Instruction: Copy out every line of the records below, keeping each one identical to the original.

Data section:
------
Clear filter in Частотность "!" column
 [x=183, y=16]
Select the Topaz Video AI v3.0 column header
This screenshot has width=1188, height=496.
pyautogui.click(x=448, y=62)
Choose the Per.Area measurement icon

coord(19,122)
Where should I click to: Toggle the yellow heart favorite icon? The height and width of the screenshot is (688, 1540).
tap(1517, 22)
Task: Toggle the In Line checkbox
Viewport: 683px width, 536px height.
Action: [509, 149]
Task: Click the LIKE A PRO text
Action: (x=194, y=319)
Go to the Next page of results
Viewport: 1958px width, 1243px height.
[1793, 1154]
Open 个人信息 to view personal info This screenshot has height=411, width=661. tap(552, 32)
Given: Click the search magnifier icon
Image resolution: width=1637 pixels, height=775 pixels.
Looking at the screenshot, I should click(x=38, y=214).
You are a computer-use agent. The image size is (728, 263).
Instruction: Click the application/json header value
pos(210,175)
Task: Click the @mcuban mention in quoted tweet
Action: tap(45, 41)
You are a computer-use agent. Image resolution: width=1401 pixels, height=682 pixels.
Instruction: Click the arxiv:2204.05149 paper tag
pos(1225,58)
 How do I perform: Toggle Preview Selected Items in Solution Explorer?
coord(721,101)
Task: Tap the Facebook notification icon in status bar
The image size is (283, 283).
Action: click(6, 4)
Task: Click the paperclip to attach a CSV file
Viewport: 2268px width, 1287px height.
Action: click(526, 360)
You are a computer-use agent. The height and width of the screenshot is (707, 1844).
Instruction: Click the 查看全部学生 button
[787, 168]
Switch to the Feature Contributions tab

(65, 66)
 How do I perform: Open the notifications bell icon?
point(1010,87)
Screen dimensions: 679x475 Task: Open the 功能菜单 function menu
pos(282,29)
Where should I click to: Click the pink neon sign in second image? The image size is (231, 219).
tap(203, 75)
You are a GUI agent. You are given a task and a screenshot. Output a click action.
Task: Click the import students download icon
------
Written response:
Clear filter in Частотность "!" column
 [x=183, y=16]
Select the Topaz Video AI v3.0 column header
This screenshot has width=1188, height=496.
pyautogui.click(x=448, y=62)
Choose the Per.Area measurement icon

coord(19,122)
Where should I click to: Toggle the yellow heart favorite icon? The height and width of the screenshot is (688, 1540).
tap(1517, 22)
Task: Toggle the In Line checkbox
Viewport: 683px width, 536px height.
Action: [509, 149]
Task: Click the LIKE A PRO text
Action: (x=194, y=319)
Go to the Next page of results
Viewport: 1958px width, 1243px height.
[1793, 1154]
Open 个人信息 to view personal info This screenshot has height=411, width=661. tap(552, 32)
Given: Click the search magnifier icon
Image resolution: width=1637 pixels, height=775 pixels.
Looking at the screenshot, I should click(x=38, y=214).
You are a computer-use agent. The image size is (728, 263).
Instruction: Click the application/json header value
pos(210,175)
Task: Click the @mcuban mention in quoted tweet
Action: tap(45, 41)
You are a computer-use agent. Image resolution: width=1401 pixels, height=682 pixels.
Instruction: Click the arxiv:2204.05149 paper tag
pos(1225,58)
 How do I perform: Toggle Preview Selected Items in Solution Explorer?
coord(721,101)
Task: Tap the Facebook notification icon in status bar
The image size is (283, 283).
Action: click(6, 4)
Task: Click the paperclip to attach a CSV file
Viewport: 2268px width, 1287px height.
Action: click(526, 360)
You are a computer-use agent. The height and width of the screenshot is (707, 1844).
Instruction: Click the 查看全部学生 button
[787, 168]
Switch to the Feature Contributions tab

(65, 66)
 How do I perform: Open the notifications bell icon?
point(1010,87)
Screen dimensions: 679x475 Task: Open the 功能菜单 function menu
pos(282,29)
Where should I click to: Click the pink neon sign in second image? The image size is (231, 219).
tap(203, 75)
You are a GUI agent. You are given a task and a screenshot. Output a click action.
Task: Click the import students download icon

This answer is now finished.